List each line below that contains the word "Click". Case counts, so include only lines where it appears with the same capitalization.

*** RECORD EXCERPTS

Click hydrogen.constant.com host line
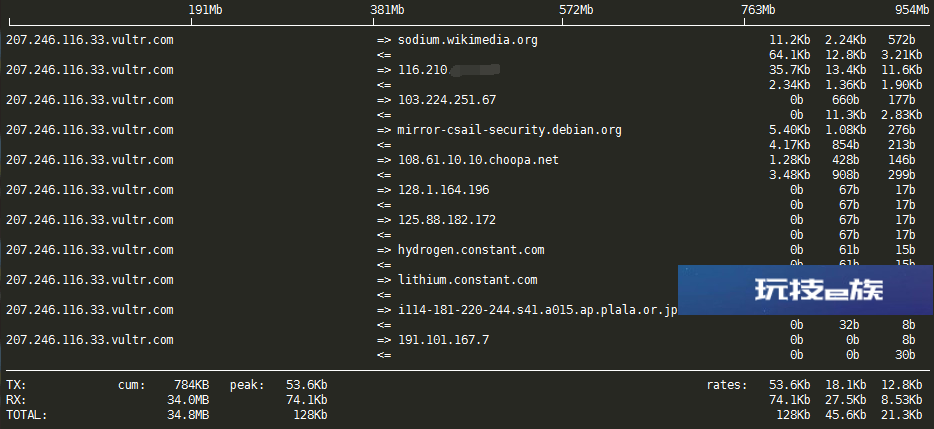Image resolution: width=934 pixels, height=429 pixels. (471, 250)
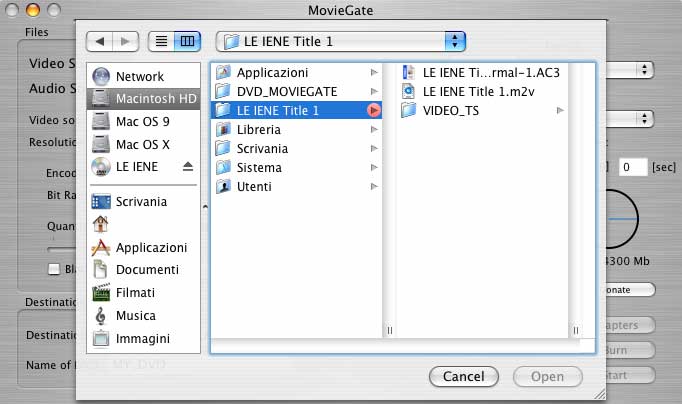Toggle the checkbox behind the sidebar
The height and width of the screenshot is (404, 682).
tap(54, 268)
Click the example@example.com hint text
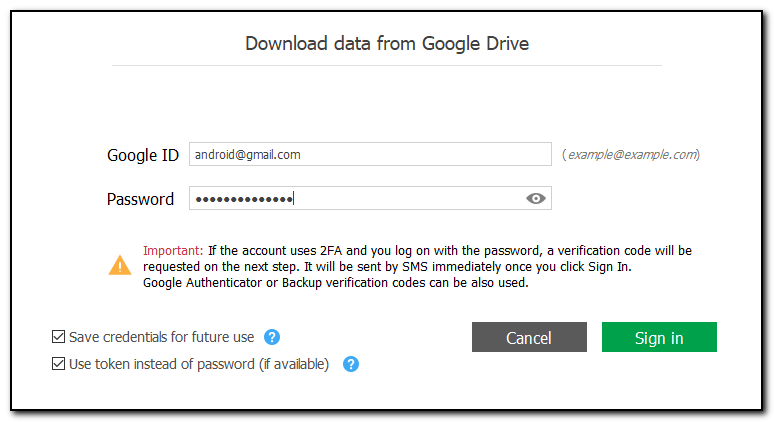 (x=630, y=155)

******

OUTPUT =>
Click hydrogen.constant.com host line
Click the example@example.com hint text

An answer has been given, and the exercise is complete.